Stolen election lie had backing from party’s governing class at every level, extending far beyond Congress and the White House.
One month before the riot at the Capitol, more than 60 Republican state lawmakers from Pennsylvania signed onto a letter urging the state’s congressional delegation to object to results of the presidential election. Across the border in Maryland, a Republican state legislator helped organize buses to take people to the protest that preceded the riot.

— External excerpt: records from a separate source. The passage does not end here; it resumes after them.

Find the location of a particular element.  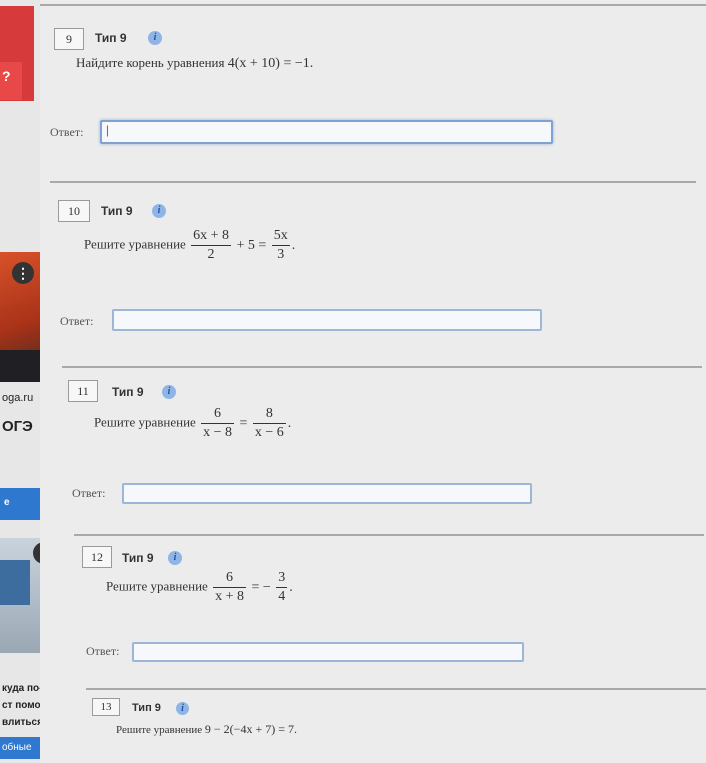

fraction-numerator: 6x + 8 is located at coordinates (211, 237).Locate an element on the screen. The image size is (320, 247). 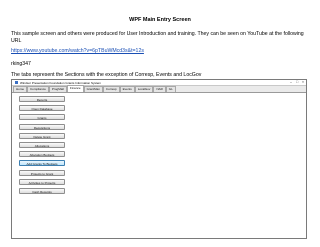
cash-receipts-button: Cash Receipts is located at coordinates (42, 190).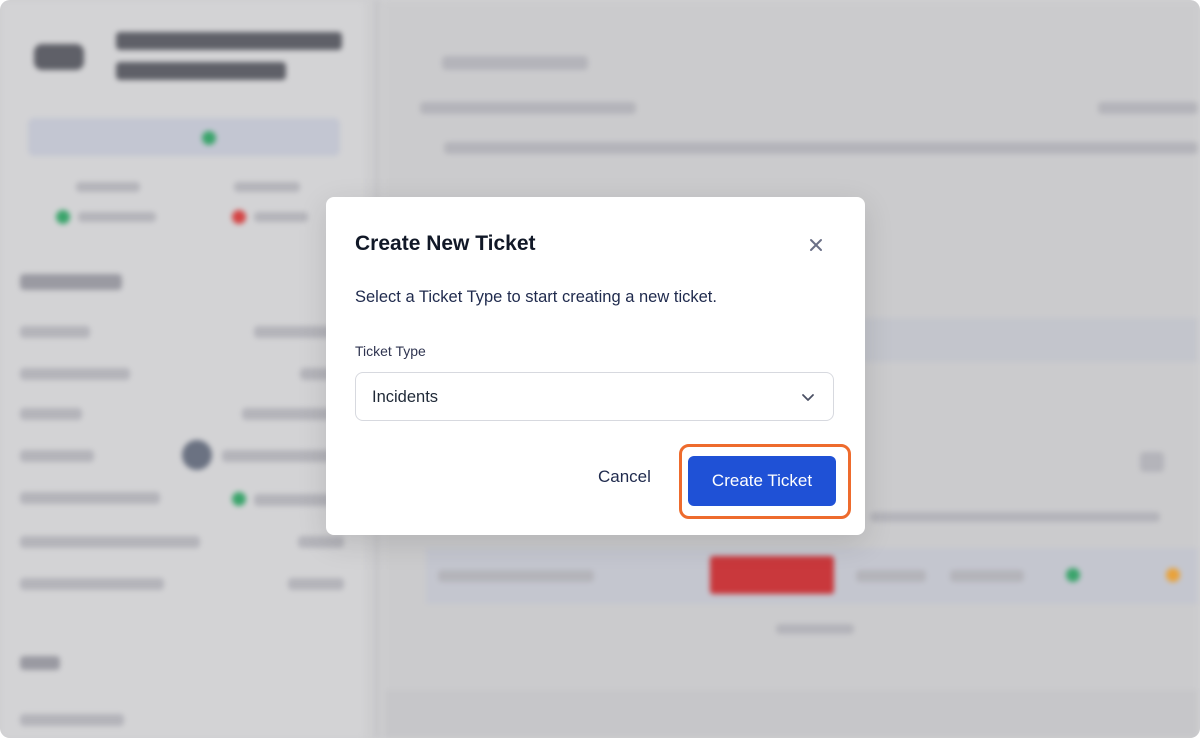  Describe the element at coordinates (446, 244) in the screenshot. I see `modal-title: Create New Ticket` at that location.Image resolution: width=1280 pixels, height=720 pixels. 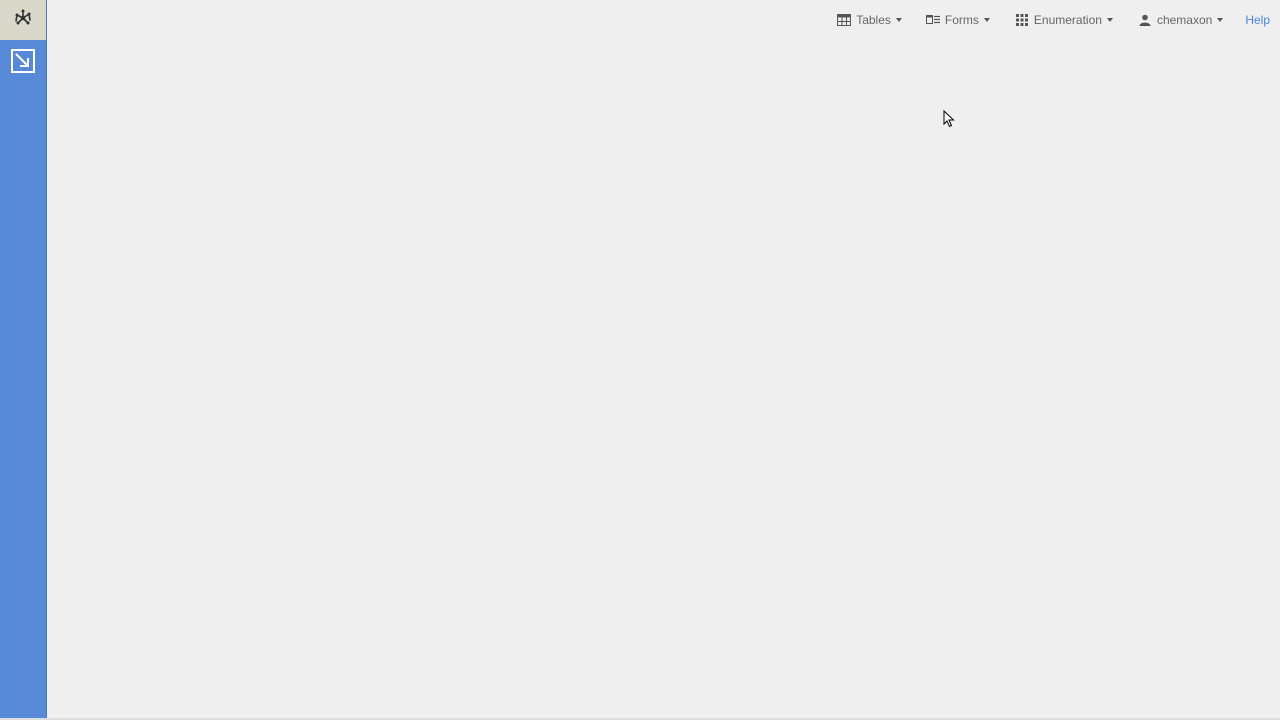 I want to click on enumeration-menu-label: Enumeration, so click(x=1068, y=20).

A West Virginia lawmaker went even further, donning a helmet as he filmed himself rushing the Capitol.
As the Republican Party begins to reckon with the fallout from the deadly insurrection, it’s being forced to confront a disquieting truth: the lie that ultimately led to the violence — that the election was stolen from President Donald Trump — drew far-reaching support from the party’s governing class at every level, extending far beyond Congress and reaching deep into America’s statehouses.
Lawmakers from more than a dozen states attended the Jan. 6 rally, while scores more cheered on the “Stop the Steal” movement from afar. And in the days since the insurrection, these Republicans continued to question the election while giving air to debunked claims that antifa or other leftist agitators — not pro-Trump rioters — were primarily responsible for the destruction that followed.
“I wouldn’t trust a word that comes out of the FBI’s mouth at this point,” Mark Finchem, a Republican state representative from Arizona, said when asked about an FBI briefing of House Republican Leader Kevin McCarthy that suggested no reason to believe antifa was involved.
One week after the deadly insurrection and the certification of Joe Biden’s victory, institutionalist Republicans are desperate to move the party past the events of last week. But in statehouses across the country, the prospect of a clean break has never seemed more remote.
In Nevada, newly elected Assemblywoman Annie Black, facing calls to resign after attending the rally preceding the riot, told her supporters, “I’m not going anywhere,” defending her attendance at an event she said was “marred by some fringe elements.” In Florida, state Rep. Anthony Sabatini on Tuesday was tweeting lists of Republicans “WITH courage” and those without, the latter group including Republican Sens. Mitt Romney and Lisa Murkowski, who have been critical of Trump. He called Rep. Liz Cheney, the Wyoming Republican who plans to support Trump’s impeachment, a “national security threat.”